PROVIDED INFORMATION
______
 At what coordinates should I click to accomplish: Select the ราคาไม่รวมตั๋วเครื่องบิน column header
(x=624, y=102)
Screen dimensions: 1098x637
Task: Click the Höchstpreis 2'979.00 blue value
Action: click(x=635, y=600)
______
The reply must contain each line of the material, reproduced faithfully.

TASK ANSWER
 At what coordinates should I click to accomplish: Select the ราคาไม่รวมตั๋วเครื่องบิน column header
(x=624, y=102)
Screen dimensions: 1098x637
Task: Click the Höchstpreis 2'979.00 blue value
Action: click(x=635, y=600)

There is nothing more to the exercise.